Another weekend, another massive global cyberattack? That is certainly the concern among business owners and security experts worldwide as a hacking group is threatening to release another round of cyberweapons and a new, fast-moving piece of malware is rapidly infecting computers worldwide.
Malware with a name — Adylkuzz — which, like WannaCry before it, relies on a Windows bug that was patched on March 14.
Unlike its predecessor, Adylkuzz doesn’t just shutdown the computer screens; instead it vampires off processing power to generate a little-known digital currency called Monero, which has the effect of shutting the computer down. Adylkuzz has reportedly infected more than 150,000 machines around the globe in the two weeks it has been spreading, according to Ryan Kalember, senior vice president with the security intelligence firm Proofpoint Inc.
That means Adylkuzz is doing about as well as WannaCry, which has largely stopped spreading. Security company Kaspersky Lab ZAO pegged the number of Adylkuzz infections at just several thousand by Wednesday, so clearly it is moving fast.
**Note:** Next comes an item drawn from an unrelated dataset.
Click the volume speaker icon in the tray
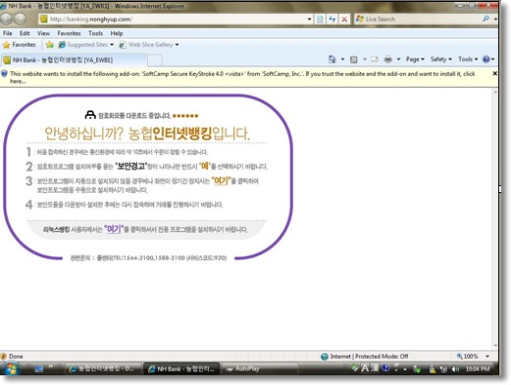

And that is just the beginning of the goods news. There is also a hacking group going by the D&D-ready handle “The Shadow Brokers” who have threatened to release a new trove of cyberattack tools next month.
The groups says it has the power to hit web browsers, routers, mobile phones and Microsoft’s Windows 10 operating system. The first trove, which it and Microsoft said was stolen from the National Security Agency, was dumped last month and used by WannaCry.
An MS representative has noted the company is aware of the Shadow Brokers’ threat and has its security team working double time to monitor for what’s next. The NSA has declined to comment on any part of the situation.
“In a few years we’re going to be looking back and saying that 2017 was clearly a turning point,” said Edward Amoroso, the former security chief at AT&T Inc. “That’s when we started to see businesses affected. If your employees are coming in and they can’t work, that’s a big deal.”
The good news: both Wanna Cry and Adylkuzz can be shut down via a patch to the Windows system — once patched, neither malware works.
But even patched, security experts note there will always be a next attack.
“There’s no wall you can build that’s high enough or deep enough to keep a dedicated adversary out,” said John Carlin, a former cybercrimes prosecutor at the Justice Department.